Complementarily to his multiple drafts theory, Daniel Dennett proposed that the self — that character we refer to when we say "I" — is a "narrative centre of gravity". Just as the centre of gravity of an object is a useful fiction (it is not an atom of the object, but a virtual point that allows physical predictions to be made), the self is a useful fiction that the brain produces to organize conduct and communication.

The narrative self is the protagonist of a story the brain constantly tells. It integrates memories into a coherent biography, projects plans into the future, attributes decisions to a responsible agent, sustains an inner voice that dialogues with itself. But that protagonist does not exist as such; it is an emergent effect of multiple narrative processes that converge.

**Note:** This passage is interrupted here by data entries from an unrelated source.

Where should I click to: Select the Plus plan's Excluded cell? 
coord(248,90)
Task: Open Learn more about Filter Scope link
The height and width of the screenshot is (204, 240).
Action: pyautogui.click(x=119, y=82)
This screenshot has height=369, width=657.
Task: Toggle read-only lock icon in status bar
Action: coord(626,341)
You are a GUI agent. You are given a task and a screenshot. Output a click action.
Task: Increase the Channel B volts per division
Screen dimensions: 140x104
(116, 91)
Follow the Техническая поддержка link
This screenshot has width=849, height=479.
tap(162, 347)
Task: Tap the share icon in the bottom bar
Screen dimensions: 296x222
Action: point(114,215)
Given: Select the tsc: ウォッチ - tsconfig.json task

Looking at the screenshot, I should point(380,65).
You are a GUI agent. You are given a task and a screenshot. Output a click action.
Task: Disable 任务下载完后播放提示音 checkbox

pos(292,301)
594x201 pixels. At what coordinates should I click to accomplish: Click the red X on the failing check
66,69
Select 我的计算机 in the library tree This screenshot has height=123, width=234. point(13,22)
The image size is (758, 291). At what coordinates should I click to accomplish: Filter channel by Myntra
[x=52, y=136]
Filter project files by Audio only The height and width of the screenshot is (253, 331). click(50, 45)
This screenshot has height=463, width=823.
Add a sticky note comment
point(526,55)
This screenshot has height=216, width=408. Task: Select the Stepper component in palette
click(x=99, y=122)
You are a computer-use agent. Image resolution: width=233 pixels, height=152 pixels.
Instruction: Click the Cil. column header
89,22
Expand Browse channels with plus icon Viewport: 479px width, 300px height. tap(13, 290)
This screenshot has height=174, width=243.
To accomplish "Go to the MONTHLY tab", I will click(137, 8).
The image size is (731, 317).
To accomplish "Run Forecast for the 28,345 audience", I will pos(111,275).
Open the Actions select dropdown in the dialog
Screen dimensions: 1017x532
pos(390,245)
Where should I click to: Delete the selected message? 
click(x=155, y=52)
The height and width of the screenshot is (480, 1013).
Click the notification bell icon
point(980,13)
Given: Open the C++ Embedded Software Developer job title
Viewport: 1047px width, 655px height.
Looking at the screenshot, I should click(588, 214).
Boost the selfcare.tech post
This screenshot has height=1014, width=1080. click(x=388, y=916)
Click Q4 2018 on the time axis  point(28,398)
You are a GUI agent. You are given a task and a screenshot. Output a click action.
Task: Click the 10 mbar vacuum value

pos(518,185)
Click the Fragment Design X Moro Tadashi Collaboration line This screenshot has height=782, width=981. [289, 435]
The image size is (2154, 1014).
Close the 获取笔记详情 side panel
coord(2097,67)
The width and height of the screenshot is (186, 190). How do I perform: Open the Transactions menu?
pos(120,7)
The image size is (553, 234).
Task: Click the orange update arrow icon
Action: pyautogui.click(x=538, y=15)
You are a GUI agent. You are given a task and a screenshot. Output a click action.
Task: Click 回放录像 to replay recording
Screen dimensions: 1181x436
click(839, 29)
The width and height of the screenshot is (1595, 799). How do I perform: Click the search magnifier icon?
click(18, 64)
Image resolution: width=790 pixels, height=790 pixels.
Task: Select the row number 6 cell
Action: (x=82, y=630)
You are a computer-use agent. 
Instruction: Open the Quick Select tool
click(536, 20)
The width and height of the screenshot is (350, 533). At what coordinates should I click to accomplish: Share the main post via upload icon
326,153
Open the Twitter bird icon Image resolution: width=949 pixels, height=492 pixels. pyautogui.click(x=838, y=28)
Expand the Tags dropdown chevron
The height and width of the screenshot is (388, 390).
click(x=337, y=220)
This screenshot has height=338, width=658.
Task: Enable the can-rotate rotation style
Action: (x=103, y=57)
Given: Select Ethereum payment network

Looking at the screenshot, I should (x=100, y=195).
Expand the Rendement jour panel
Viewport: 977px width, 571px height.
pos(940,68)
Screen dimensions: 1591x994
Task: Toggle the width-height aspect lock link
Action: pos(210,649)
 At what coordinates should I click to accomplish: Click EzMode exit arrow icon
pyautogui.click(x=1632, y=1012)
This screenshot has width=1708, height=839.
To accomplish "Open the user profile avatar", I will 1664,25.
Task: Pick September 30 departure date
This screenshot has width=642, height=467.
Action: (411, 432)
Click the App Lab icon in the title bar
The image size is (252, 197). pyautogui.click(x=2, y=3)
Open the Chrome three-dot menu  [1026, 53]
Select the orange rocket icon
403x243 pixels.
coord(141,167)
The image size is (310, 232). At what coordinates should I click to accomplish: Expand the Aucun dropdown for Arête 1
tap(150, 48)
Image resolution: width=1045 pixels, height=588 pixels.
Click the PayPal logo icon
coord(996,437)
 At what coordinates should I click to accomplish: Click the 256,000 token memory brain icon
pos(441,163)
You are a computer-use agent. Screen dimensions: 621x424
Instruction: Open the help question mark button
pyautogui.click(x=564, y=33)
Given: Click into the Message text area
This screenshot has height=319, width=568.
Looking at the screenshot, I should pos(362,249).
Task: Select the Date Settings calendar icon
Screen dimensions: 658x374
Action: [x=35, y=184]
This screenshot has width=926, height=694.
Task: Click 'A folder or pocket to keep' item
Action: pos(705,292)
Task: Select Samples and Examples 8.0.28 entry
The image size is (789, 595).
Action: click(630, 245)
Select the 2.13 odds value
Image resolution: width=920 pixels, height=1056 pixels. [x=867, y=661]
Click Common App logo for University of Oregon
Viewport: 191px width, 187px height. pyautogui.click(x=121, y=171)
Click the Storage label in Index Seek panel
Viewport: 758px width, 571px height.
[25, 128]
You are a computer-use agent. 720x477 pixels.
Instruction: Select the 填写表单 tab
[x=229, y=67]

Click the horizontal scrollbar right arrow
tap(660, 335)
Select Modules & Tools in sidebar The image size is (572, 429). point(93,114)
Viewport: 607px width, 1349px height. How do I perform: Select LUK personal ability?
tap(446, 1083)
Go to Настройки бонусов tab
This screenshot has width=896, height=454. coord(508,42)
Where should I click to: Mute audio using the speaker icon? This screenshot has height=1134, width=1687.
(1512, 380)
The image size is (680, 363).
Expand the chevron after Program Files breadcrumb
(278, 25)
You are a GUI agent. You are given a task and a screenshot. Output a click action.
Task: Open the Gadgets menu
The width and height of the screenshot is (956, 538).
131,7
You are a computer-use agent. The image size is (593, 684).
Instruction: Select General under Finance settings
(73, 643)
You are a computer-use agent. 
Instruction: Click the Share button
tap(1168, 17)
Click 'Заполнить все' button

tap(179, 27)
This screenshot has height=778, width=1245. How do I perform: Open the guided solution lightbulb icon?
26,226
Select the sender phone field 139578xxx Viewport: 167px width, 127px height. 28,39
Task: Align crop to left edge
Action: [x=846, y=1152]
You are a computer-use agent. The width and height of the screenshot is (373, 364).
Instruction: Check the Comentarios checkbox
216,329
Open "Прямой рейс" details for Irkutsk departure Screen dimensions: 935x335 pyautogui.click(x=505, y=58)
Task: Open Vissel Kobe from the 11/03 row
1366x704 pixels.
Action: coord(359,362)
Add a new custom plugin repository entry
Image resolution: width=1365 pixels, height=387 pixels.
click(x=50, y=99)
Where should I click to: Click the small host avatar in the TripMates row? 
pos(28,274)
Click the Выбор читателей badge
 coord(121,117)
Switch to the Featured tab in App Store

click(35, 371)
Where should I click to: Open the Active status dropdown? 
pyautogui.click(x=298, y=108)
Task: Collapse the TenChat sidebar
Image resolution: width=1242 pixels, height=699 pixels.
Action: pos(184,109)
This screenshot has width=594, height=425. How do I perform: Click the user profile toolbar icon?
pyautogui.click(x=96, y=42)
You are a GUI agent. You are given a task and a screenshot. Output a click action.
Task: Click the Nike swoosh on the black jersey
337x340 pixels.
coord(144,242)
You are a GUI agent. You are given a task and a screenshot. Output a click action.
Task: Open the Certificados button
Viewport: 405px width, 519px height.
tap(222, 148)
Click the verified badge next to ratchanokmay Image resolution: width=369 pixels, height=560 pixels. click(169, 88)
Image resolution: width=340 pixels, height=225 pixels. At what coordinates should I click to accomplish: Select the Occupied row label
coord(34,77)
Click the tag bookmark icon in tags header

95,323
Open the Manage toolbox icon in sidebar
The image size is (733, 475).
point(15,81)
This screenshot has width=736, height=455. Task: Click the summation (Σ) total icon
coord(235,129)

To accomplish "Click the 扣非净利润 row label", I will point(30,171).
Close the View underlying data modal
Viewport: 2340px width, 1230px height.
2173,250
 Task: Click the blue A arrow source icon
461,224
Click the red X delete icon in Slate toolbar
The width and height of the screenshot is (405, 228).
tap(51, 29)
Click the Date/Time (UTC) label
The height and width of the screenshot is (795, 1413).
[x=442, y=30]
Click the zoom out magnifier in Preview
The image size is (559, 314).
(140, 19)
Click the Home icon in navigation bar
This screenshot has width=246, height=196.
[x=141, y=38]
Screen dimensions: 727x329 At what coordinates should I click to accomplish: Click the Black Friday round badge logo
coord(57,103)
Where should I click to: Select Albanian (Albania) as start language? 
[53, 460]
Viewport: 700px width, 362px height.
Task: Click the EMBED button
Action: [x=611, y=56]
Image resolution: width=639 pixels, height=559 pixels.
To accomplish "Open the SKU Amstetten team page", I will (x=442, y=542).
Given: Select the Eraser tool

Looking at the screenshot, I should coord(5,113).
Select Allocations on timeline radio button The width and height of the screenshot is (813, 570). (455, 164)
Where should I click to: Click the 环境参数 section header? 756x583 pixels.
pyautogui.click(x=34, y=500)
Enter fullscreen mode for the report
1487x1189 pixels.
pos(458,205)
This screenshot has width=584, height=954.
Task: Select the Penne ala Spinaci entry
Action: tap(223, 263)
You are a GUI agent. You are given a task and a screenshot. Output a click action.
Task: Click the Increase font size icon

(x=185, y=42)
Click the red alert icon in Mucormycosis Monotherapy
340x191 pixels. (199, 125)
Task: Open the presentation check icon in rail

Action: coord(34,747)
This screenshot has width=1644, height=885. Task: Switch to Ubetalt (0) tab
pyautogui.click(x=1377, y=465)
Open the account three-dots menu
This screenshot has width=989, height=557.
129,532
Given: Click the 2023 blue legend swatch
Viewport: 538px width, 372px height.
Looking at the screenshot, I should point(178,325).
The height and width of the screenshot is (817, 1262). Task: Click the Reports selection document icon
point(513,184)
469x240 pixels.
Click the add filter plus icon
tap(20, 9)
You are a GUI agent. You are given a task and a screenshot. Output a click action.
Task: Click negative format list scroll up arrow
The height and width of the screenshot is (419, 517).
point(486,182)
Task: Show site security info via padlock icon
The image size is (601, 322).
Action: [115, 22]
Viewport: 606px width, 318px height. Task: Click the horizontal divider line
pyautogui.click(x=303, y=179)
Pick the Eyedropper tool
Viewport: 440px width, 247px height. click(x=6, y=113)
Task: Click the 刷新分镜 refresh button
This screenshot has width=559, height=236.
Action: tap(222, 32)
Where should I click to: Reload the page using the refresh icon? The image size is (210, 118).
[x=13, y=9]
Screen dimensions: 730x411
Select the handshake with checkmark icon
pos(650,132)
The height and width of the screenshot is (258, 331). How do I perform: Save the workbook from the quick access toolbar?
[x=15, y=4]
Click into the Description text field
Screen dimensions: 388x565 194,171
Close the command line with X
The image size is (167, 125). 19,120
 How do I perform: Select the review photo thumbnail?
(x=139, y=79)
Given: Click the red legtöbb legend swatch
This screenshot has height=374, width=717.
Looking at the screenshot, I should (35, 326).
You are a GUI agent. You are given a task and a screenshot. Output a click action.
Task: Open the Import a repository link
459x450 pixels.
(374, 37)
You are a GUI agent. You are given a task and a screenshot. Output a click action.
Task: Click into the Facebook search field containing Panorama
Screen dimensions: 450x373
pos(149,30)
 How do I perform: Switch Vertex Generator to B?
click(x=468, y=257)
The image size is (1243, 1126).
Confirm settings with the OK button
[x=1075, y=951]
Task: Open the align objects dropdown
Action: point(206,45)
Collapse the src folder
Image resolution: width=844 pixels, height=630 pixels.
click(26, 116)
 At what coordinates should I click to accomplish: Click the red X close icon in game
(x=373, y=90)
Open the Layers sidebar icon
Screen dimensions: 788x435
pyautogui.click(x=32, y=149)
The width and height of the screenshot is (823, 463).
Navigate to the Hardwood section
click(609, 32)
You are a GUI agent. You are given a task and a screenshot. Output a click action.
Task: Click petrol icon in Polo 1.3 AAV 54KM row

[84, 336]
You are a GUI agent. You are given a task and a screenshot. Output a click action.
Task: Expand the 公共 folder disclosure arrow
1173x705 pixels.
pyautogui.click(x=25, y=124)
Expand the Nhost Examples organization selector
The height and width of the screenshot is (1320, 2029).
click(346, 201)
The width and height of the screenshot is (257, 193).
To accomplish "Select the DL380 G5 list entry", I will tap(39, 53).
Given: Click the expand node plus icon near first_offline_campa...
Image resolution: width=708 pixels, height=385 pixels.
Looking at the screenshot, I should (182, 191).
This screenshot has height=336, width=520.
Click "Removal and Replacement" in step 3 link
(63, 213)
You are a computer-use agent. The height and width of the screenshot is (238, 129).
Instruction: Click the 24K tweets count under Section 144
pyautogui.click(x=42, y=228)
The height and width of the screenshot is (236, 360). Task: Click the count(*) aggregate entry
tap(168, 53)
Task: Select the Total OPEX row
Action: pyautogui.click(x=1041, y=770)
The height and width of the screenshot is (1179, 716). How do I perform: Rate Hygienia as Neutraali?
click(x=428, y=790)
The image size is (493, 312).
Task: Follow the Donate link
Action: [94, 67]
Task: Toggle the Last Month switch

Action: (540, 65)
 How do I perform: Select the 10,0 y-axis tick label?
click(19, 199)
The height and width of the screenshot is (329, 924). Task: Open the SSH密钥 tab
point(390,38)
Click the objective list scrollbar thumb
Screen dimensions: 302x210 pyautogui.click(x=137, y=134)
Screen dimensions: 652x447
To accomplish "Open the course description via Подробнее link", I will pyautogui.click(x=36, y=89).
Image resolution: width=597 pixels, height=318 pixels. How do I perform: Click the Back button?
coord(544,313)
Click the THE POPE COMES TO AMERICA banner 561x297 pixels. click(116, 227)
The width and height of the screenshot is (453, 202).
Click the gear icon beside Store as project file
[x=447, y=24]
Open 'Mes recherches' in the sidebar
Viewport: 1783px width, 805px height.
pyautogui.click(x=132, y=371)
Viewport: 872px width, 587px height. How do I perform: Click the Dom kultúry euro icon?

The metaphor is powerful because it dissolves the homunculus problem. There is no inner self that interprets experience: neural processes generate small narratives (the memory of this morning, the expectation of lunch, the deliberation about this decision), and the self is the virtual convergence point of all those narratives, not an additional element.

Dennett connects this idea with the cultural evolution of language. Human beings are narrative animals: we constantly tell stories (to others and to ourselves), and the capacity to weave a coherent story about oneself is a communicative and social adaptation. The self is, in part, an internalized communicative tool.

Interesting implications appear in pathologies: multiple personalities would have several narrative centres; schizophrenia would disorganize narrative coherence; Alzheimer's would erode the autobiographical memories that sustain the protagonist's continuity. All these alterations are intelligible if the self is narrative and not substance.

This theory resonates with Buddhism (anātman: there is no substantial self), with Hume (the self is a bundle of perceptions), with Ricoeur's philosophy of narrative identity and with neuroscientific studies on the Default Mode Network, which is activated when the mind generates narratives about itself. The narrative self is probably the most influential theory of self in contemporary cognitive science.

Strengths

  • Naturalizes the self without eliminating it altogether.
  • Coherent with discoveries about confabulation and reconstructive memory.
  • Natural dialogue with no-self traditions (anatta).
  • Model articulable with psychological research.

Main critiques

  • Insufficient to account for the pre-narrative self (infants, animals).
  • The narrative centre presupposes a narrating substrate: who narrates?
  • Does not explain qualia.
  • Phenomenological critique: presence to oneself is prior to narrative.